--- RECORDED INFORMATION Enclosed Below ---
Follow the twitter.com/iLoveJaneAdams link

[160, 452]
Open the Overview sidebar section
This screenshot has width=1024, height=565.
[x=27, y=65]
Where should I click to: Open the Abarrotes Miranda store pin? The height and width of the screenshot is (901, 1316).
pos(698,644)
--- End of Enclosed RECORDED INFORMATION ---
Copy every record above verbatim and in full.

Follow the twitter.com/iLoveJaneAdams link

[160, 452]
Open the Overview sidebar section
This screenshot has width=1024, height=565.
[x=27, y=65]
Where should I click to: Open the Abarrotes Miranda store pin? The height and width of the screenshot is (901, 1316).
pos(698,644)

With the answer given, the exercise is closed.